Sömürülen veya iradesi teslim alınan insan ilkin kendi yakınlarına düşman kesiliyor. Yahut onlara karşı düşmanlaştırılıyor. İlkkan, en yakın dostlarının bile kendisini anlamadığını veya ondaki mükemmelliği görmediği düşüncesiyle onlardan kopuyor. Örgütlerin manipüle ettikleri insanlarda en başta en büyük kavgaları kendi aile ve dostlarına karşı veriyorlar. Bir süre sonra elde ettikleri maddi başarılar yahut kendilerini büyük dava sahibi yapan koca hakikatlerine yakınındaki insanların sahip olmadığını düşünerek en azından onlara içten içe üstten bakmaya ve kendini onlarda farklı görmeye başlıyorlar. Bir solcu bu yüzden işinde gücünde, kendi halinde olan insana hiçbir davası yok deyip “ot” muamelesi yaparken bir dindar kendini hakikatin ilahi temsilcisi konumuna koyarak insanları yargılayabiliyor. Sonuç, hep uzaklaşmak ve kendi inşa ettiği sahte dünyasına hapsolmak oluyor. Tıpkı İlkkan’ın övgülerle kuşatılmış bir bodrum katına yani iradesizliğe hapsolması gibi.
Övgü, en başta kendinin övgüyü hak ettiğini düşünen kişide bir değişime yol açıyor. Kuantum deneylerindeki fotonların gözlemlendiklerinde başka doğal hallerinde başka davranmaları misali haddinden fazla övülen ve gözlerin kendisine çevrildiği kişi “bu kadar insan beni övüyorsa bende de vardır bişiyler” gibi düşünmeye ve zamanla buna inanmaya başlıyor. Böylece olduğundan farklı davranmaya başlıyor. Kendisinin övgüyü hak ediyor oluşuna realiteden ve rasyonaliteden kopuk iltifatlarla kanan İlkkan gibi övülmesini ve övünmesinin rasyonel bir karşılığı olmadığını göremez hale geliyorlar.

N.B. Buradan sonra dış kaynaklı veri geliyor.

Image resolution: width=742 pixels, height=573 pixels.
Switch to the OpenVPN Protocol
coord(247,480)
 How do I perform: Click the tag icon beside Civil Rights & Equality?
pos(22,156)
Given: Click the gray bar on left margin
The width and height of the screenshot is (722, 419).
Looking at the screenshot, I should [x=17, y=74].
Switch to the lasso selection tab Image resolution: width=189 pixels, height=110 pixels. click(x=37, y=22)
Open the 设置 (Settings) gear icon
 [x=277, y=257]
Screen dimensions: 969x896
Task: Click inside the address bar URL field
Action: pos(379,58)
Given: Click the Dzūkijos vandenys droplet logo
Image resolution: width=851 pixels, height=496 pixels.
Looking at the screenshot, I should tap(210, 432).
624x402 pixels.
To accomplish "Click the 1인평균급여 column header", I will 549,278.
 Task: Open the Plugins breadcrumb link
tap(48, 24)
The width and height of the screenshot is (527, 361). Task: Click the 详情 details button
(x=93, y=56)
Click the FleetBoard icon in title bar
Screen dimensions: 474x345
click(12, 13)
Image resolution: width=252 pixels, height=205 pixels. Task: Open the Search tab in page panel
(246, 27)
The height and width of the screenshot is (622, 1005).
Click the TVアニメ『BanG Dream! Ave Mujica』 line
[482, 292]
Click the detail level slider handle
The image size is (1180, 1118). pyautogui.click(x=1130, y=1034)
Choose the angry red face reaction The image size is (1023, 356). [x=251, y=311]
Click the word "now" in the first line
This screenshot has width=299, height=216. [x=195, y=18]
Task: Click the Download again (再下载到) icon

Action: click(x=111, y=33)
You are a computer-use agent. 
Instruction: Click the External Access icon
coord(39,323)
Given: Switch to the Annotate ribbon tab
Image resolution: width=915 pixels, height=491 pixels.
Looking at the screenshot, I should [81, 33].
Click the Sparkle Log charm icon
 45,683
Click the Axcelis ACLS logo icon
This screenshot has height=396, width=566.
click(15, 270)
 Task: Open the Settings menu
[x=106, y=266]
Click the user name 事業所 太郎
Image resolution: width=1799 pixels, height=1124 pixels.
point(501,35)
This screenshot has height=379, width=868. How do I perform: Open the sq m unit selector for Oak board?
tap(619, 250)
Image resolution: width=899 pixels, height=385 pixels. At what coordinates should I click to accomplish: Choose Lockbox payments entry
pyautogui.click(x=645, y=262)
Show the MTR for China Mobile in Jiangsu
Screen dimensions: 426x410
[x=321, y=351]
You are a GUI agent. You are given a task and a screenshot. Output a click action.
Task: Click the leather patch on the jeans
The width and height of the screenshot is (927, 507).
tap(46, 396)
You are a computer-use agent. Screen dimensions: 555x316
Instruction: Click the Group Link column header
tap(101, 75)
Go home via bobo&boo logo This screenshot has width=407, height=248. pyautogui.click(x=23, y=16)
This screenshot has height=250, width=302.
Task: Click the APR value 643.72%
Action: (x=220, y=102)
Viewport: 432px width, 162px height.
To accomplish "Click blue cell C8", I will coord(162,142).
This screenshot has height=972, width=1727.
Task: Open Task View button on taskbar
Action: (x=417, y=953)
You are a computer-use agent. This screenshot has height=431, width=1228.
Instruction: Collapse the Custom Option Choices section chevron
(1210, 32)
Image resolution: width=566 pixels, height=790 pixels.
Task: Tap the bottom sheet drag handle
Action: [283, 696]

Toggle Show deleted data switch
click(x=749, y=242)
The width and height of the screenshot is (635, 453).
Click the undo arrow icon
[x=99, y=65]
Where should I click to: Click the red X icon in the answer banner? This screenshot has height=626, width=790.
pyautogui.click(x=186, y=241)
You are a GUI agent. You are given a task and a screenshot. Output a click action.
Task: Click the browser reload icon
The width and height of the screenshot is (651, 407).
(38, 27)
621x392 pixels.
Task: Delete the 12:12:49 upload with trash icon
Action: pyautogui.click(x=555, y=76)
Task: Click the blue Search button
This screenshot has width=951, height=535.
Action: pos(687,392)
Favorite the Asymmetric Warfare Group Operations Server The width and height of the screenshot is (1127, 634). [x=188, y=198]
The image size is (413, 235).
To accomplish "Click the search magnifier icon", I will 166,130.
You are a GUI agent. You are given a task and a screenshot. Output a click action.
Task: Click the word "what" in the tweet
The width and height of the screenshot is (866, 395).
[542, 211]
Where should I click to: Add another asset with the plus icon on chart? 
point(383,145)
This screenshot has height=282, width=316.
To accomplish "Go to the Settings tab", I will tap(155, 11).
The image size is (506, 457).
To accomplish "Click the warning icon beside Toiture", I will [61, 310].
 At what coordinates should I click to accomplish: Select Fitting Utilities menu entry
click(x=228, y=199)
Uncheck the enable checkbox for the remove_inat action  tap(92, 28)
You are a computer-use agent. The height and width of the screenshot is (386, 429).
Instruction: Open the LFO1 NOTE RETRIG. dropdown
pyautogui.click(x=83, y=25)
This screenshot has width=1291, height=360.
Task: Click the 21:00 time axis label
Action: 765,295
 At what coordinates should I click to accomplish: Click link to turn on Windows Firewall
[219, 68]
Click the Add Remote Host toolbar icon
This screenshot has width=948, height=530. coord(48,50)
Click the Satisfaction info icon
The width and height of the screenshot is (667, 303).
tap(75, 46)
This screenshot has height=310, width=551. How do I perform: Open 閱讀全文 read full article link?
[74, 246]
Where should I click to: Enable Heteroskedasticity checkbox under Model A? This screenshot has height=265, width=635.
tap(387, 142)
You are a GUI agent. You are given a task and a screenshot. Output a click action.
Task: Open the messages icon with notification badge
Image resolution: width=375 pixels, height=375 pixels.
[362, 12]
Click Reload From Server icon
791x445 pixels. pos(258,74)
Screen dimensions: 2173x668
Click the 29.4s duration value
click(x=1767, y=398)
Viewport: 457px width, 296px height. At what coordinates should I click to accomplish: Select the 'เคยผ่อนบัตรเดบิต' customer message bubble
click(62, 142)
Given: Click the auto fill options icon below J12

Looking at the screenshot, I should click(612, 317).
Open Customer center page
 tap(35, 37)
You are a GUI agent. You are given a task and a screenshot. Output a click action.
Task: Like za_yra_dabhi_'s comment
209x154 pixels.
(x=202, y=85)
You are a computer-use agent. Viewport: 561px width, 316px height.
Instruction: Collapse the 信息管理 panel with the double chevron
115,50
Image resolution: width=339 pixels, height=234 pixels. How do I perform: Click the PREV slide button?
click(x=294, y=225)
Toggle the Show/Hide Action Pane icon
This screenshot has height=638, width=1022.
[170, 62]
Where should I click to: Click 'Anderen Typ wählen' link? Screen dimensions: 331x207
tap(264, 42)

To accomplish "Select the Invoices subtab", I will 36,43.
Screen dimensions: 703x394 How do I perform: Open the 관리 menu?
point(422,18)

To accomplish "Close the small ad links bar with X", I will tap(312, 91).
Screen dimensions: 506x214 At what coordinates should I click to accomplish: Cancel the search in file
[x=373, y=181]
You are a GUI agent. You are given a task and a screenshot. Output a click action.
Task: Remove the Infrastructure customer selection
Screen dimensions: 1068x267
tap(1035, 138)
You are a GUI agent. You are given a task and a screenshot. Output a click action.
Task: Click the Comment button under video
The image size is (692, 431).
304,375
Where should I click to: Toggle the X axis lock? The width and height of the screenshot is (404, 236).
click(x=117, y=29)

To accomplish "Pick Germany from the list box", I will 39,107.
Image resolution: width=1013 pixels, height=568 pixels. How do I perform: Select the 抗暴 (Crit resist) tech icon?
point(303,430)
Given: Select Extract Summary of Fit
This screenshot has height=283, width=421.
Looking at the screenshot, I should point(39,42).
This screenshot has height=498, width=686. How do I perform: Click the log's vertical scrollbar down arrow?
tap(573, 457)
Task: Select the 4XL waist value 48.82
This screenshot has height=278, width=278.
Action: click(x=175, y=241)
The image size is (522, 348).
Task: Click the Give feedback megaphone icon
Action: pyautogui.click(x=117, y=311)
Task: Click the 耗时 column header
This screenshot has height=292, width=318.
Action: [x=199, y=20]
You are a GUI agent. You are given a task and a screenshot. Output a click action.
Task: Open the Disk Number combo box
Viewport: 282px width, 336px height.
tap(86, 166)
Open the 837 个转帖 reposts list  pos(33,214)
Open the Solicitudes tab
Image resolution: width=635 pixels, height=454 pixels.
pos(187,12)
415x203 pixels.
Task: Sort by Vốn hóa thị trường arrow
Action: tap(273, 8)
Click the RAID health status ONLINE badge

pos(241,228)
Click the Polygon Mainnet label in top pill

Kendini bu hayatta başarıyı, övgüyü, taktiri en çok hak eden kişi, hak ettiğinin daha fazla olduğuna inanan biri yahut vatanın, dinin veya insanlığın kurtarıcısı bir dava eri olarak görmeye başlıyor. Bu yolda lider olmuşsa bir noktadan itibaren seçilmiş, kutsanmış, hak etmiş olarak görmeye başlıyor ve kendinden emin bir şekilde, hiçbir akli kritere dayanmaya gerek görmeden yoluna devam ediyor. O mükemmeliyete doğru yürüdükçe kendini tüketiyor, kendini tükettikçe her geçen süre daha fazla farkına varamıyor…
Son sahnede örgüt lideri İlkkan’ı arkadaşlarına teslim etmemek için Yılmaz ve Ersoy’u da kandırmaya çalışıyor. Ancak Yılmaz, liderin manipülasyonlarına bütün iradesiyle bir “kes lan” çekmeyi başarıyor. Bodruma inip İlkkan’ı esir düştüğü irrasyonel ortamdan alırken İlkkan’ın etrafına toplanmış insanların bir ayin gerçekleştirir gibi hep bir ağızdan “İlkkan sen çok güzelsin” diye bağırmaları aslında burada anlatmaya çalıştığım her şeyin sinamea gücüyle çok güzel bir tasviri durumunda. Bu kısım aynı zamanda Adnan Oktar’ın etrafındaki bir şekilde ikna/manipüle edilmiş “kediciklerin” Oktar’a yaptıkları övgü sahnelerini hatırlatıyor. Hem komik hem trajik…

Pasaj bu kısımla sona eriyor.